At this juncture, I think I need to bring you in a little bit into my family. To us, cooking is not by gender, but perhaps, by age.

I remember vividly when I was in junior school, my immediate elder brother was in senior school then and my elder sister and first eldest brother were in the University. My immediate elder brother was used to doing the cooking. Especially, lunch. Mum made breakfast most of the time.

We had five cousins staying with us then, three paternal cousins (boys), and two maternal cousins (girls). The three boys were so young, still in primary school while the girls were a little older. My brother prepared Amala (a Nigerian food made with yam flour) for every one of us. Fortunately, our parents don’t eat that type. Theirs is Kelu (Nigerian food made with plantain flour) so he had to prepare our own meals and that of our parents separately. He did this until I was old enough to handle his chores. Whenever my eldest siblings were around, we made a total of eleven in the family and I always prepared the meal.

When I finished secondary school, I became the house-cook. I prepared food for our parents and ours too. But guess what? My dad cooks so well! If you have the opportunity to taste any food that my dad prepares, you’ll always find a way to come to our place mainly because of it. Surprisingly, my dad cooks even till this moment, not that mummy don’t cook. She does.

Another quite unusual thin im my home is the fact that my dad never allows my mum to wash his clothes for him. If he cannot wash it himself, he’ll give it one of the kids to wash for him. Since I was young and now that I’m grown, I have never seen mummy washing dad’s clothes. It has never happened and as a matter of fact, it can never happen!

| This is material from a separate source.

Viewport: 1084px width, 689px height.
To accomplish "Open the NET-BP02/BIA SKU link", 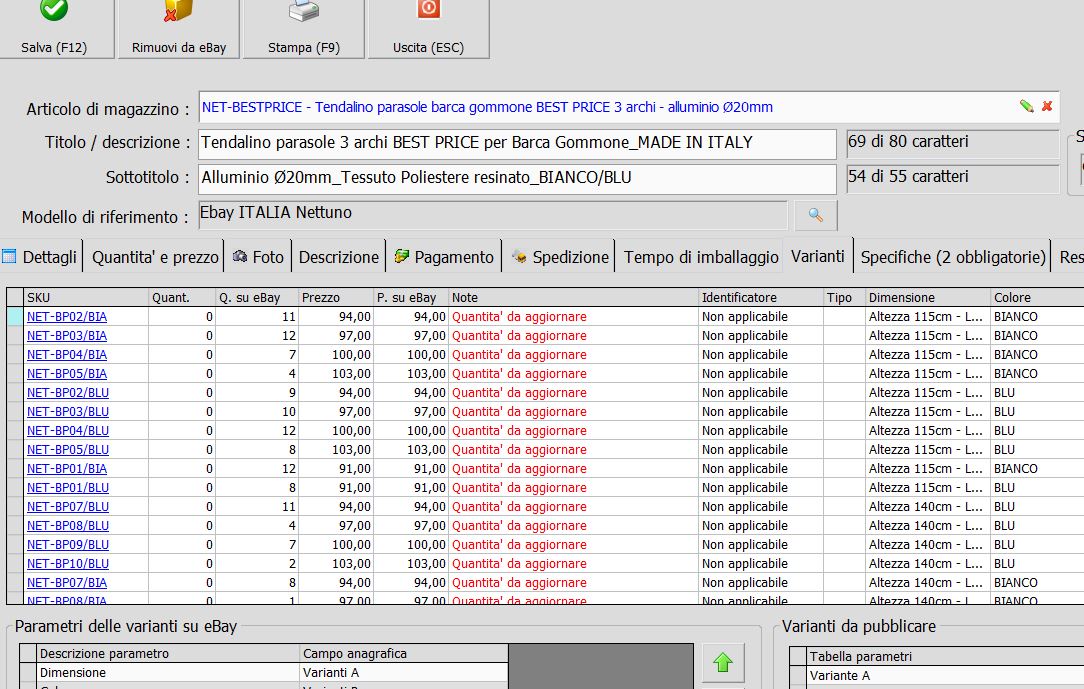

In some families, they treat their male children like they are not to be taught cooking and doing other house chores. And that is why you will see some parents saying it is understandable if it’s a male child that does not know how to cook, since somebody will do it for him when he’s grown and married. This only means he wants to marry a slave and not a wife.

Parents should endeavor to train their up their children in the same way. Enjoy this short play.

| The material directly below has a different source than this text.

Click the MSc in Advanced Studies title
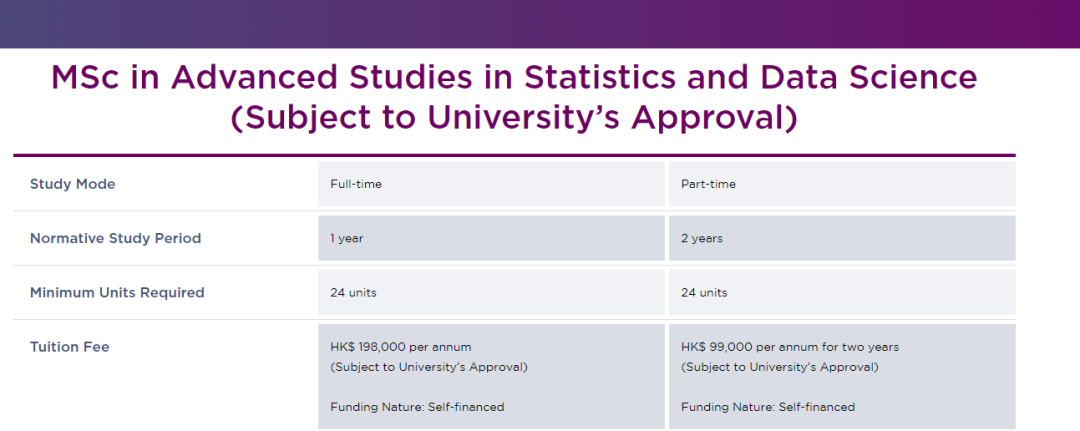(514, 77)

Demola: Mum, I’m back. (sits down on the cushion, takes off his shoes there in the living room, put off his uniform and drops it on the arm chair.)

Mum: Demola dear, welcome. Your sister is preparing the meal for the family. It would be ready in few minutes, you can go and play with your friends for now. When she’s done, I’ll call out for you.

(Tunmise finishes cooking and comes out of the kitchen to see Demola’s stuff lying in the parlor)

Tunmise: Demola! Demola! Demola!

Mum: Ah ah Tunmise, why are you screaming his name that way?

Tunmise: Mummy, you need to see how Demola scattered all his stuff in the living room. The place I took pain to take care…

Mum: Ehn ehn, ati ki tun wa ni? (And then, what else?) That is why you are the elder sister. Your work is to pick it for him, and make sure that the house is always kept clean.

Tunmise: But-t-tt…

Mum: shhh. Do what I’ve said, and immediately…

-The end-

I believe that the next day Demola will repeat the same thing and the sister too will continue picking it… this behavior will become his habit and when he gets married, He will surely repeat the same thing and his wife would be wondering what she had done wrong to deserve that treatment… why can’t she tell Demola to pick up his stuff and put them in the right place and join the sister in the kitchen to ease the stress and make the cooking faster?

That is exactly the way some parent train their boys to make their wives a slave. Children are children, boys and girls are children. I am not saying a man should be the cook, neither am I saying the wife should be the cook. I believe you know what I’m talking about.

What we see as mere chores should not be done by a single person all the time. Chores are demanding and stressing out. You don’t wanna leave your wife in the kitchen preparing the meal and expect her to come clean the baby that pooed on his/her body, at the same time to do the dishes, wash your clothes, hers and the children’s own, sweep the floor and the likes and you are sitting with your legs crossed asking when dinner would be served. You don’t even think about rendering any help. That character is just as bad as it looks.

The bottom line of this is: Train your boys and girls to be responsible for themselves.